Court held that at this stage such a contention cannot be entertained, and from the evidence adduced it must be presumed that there was a valid

sanction order. In the present case right from the trail Court it was contended on behalf of the accused that there was no valid sanction order.

Therefore, the said decision of the Supreme Court relied on by the respondent''s counsel cannot be of any use. As observed by the Supreme

Court in SIVARAJ IN RE 1980 M.L.J. 742 Supra the entire prosecution in the present case is rendered void ab initio. On this ground also the

revision petitioner/accused must be acquitted.

9. The learned counsel for the Revision Petitioner argues yet another point which also appears to be quite reasonable. According to him there is no

evidence to assure that the alleged contraband recovered from the accused was really sent to the Chemical Analyst. The evidence of P.W. 1 is that

immediately after recovery of the contrabands, M.Os. 1 and 2, they were given to the Superintendent. This witness says that he does not

remember when M.Os. 1 and 2 were sent to the Chemical Analyst. After referring to records he states that they were sent to the Laboratory on 6-

12-1979. Then he would admit that he does not know where the Superintendent kept the contraband till they were sent to the Laboratory. He

would further say that normally the goods handed over to the Superintendent would be kept in the Custom warehouse, and the Assistant Collector

and Superintendent and other Preventive Officers are in charge of the warehouse. But this witness has no knowledge as to whether these goods

were really kept in the warehouse. Then he would state that only after referring to the records he could tell as to whom they were given to be

delivered at the Warehouse. In re-examination he would state that through one Swamidoss M.Os. 1 and 2 were sent by the Superintendent to the

Warehouse on 30-11-1979. This witness is not in a position to say where were M.Os. 1 and 2 before they were sent to the Warehouse on 30-

11-1979. This witness says that before sending the goods to the Warehouse they were kept by the Superintendent in his safe. Neither the

Superintendent nor the said Swamidoss nor the Chemical Analyst has been examined.

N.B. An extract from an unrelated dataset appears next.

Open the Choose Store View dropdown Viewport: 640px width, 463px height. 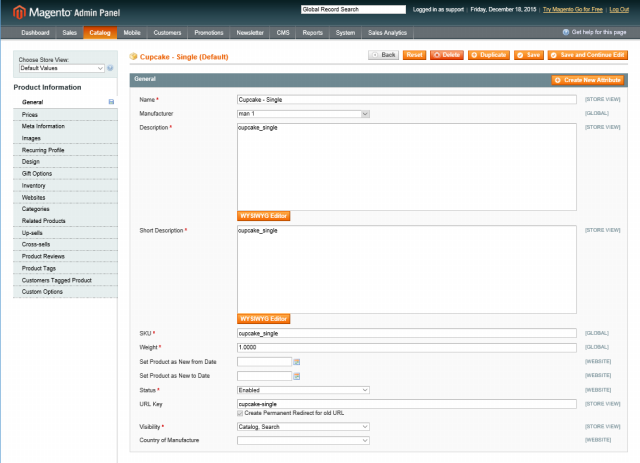61,68
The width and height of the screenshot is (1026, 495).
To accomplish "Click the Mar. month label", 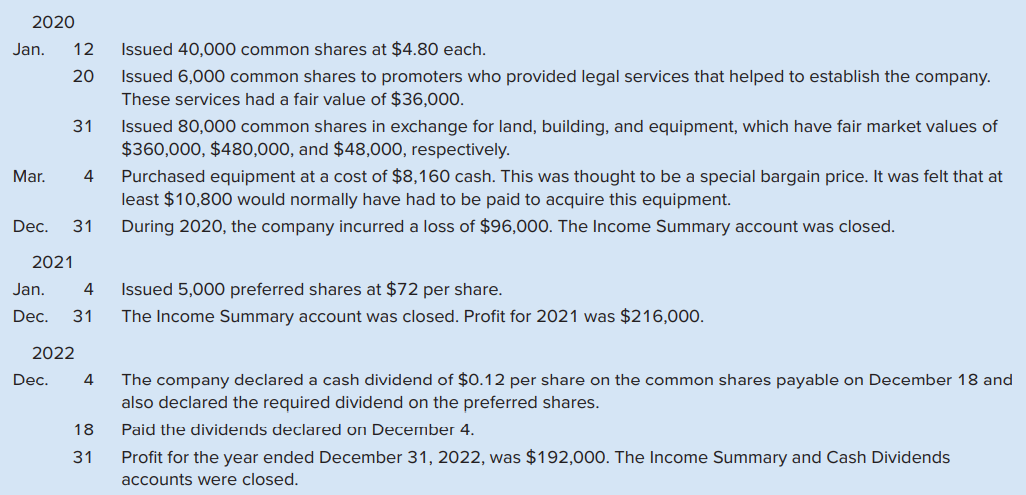I will tap(29, 177).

Thus, there is no reliable evidence to hold that there was no

chance of changing the M.Os. or tampering with them. it would be highly risky to convict the accused on this evidence.

10. In view of the above discussion, the conviction of the revision petitioner/accused by the trial court and the lower appellate court cannot be

sustained.

11. In the result, the criminal revision case is allowed. The revision petitioner-accused is acquitted. The fine amount, if paid will be refunded.